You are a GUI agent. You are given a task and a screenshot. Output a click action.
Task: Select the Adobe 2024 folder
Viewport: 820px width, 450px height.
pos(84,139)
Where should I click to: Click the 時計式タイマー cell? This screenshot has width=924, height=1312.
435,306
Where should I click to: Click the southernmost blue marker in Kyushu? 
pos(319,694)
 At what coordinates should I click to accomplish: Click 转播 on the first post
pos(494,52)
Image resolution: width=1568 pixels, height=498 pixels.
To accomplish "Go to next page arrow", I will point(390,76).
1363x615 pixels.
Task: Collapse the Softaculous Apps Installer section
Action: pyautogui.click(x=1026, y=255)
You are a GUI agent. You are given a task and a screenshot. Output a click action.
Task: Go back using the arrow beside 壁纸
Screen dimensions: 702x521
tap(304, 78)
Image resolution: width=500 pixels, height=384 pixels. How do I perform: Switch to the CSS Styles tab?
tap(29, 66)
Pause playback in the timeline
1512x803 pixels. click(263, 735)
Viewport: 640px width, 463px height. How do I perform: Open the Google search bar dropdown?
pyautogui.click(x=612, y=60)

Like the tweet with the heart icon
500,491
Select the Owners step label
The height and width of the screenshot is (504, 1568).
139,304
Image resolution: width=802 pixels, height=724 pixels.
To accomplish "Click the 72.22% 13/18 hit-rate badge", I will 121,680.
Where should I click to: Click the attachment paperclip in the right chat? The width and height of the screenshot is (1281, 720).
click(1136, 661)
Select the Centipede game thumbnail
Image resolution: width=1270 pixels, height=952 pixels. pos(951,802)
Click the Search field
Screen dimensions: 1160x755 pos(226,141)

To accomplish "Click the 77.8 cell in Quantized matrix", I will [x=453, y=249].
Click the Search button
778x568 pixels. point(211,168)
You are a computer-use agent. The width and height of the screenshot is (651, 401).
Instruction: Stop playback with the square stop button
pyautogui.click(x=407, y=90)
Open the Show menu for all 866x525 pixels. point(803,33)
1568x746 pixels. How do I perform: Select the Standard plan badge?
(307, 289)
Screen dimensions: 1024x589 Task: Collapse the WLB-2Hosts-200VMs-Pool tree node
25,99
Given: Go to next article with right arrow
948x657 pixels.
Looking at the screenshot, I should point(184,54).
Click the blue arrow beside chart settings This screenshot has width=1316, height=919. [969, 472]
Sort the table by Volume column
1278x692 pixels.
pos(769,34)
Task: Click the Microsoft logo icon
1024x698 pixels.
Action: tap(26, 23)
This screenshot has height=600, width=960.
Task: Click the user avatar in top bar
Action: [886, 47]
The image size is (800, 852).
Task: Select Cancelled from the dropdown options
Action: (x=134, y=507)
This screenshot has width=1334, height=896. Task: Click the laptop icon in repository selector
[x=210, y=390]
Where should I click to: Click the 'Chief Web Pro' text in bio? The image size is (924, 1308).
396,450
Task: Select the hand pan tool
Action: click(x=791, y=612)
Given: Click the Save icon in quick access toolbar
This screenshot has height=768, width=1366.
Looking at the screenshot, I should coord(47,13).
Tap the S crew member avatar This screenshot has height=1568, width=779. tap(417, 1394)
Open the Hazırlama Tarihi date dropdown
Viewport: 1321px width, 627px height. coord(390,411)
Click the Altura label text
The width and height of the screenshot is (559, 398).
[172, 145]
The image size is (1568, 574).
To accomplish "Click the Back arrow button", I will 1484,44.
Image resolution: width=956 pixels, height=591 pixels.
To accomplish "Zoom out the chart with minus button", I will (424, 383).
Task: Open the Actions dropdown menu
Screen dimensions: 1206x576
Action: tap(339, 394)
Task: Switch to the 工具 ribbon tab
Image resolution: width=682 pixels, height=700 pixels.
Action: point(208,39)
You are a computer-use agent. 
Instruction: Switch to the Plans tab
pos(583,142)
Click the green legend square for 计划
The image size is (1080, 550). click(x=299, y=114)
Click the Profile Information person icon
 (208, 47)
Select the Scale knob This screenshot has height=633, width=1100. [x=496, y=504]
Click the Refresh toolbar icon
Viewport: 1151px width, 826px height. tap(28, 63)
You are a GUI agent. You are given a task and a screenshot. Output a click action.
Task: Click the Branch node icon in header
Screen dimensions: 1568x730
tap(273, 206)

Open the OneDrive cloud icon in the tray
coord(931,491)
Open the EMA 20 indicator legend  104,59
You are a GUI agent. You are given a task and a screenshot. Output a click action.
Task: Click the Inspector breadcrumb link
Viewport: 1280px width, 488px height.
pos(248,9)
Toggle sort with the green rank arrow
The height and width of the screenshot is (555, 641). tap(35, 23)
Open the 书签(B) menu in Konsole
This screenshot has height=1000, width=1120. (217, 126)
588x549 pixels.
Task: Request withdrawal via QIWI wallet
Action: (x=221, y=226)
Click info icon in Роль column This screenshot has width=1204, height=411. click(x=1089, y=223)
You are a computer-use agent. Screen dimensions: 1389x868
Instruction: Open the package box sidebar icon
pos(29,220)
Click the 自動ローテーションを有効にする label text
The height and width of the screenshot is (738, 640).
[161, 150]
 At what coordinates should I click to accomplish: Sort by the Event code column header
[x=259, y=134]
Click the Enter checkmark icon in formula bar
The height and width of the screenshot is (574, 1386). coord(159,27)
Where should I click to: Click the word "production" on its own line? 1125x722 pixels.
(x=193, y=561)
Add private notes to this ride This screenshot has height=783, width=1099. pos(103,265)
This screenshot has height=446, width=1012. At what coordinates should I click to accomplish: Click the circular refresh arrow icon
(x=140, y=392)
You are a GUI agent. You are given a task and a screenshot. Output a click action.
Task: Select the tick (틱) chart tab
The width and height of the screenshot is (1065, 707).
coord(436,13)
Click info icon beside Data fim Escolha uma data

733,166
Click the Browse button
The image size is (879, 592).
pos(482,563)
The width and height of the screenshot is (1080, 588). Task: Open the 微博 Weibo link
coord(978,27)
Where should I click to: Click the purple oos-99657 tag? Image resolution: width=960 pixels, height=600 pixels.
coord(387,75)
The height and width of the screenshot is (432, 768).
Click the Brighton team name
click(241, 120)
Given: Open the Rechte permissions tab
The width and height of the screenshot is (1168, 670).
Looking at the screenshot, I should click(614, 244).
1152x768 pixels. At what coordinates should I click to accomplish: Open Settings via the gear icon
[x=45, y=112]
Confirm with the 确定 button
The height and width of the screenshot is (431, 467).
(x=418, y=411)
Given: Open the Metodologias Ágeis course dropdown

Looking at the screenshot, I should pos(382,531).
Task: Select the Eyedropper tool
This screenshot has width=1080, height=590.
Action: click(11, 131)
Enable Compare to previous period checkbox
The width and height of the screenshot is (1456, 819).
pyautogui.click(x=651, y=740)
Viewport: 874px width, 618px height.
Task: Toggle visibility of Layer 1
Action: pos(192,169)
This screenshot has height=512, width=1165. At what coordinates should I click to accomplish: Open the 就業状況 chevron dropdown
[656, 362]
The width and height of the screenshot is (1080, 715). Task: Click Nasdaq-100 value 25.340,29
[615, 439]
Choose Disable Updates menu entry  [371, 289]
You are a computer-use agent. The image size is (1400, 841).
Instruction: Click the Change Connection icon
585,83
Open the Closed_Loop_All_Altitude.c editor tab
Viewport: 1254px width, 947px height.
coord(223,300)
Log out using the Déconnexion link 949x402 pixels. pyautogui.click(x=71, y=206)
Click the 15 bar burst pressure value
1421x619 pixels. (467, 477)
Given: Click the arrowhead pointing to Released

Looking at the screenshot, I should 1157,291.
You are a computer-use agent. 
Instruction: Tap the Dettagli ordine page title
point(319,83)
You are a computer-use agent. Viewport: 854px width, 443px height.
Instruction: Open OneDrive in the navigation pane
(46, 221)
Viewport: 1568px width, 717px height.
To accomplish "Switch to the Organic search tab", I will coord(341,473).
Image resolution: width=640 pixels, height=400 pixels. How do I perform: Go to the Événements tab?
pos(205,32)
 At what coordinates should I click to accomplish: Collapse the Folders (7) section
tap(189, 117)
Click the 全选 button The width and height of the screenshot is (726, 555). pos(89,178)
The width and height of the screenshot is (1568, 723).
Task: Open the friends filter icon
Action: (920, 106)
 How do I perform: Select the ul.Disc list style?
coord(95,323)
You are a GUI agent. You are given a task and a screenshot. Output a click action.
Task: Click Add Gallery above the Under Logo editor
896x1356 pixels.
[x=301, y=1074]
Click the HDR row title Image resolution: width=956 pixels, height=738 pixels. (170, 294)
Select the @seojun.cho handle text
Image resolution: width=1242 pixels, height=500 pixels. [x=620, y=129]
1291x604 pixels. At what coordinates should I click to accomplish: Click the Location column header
::::::::
ASSIGNED TASK.
Using the data above, copy each line that contains "editor".

ANSWER FOR THE TASK.
Open the Closed_Loop_All_Altitude.c editor tab
Task: Click Add Gallery above the Under Logo editor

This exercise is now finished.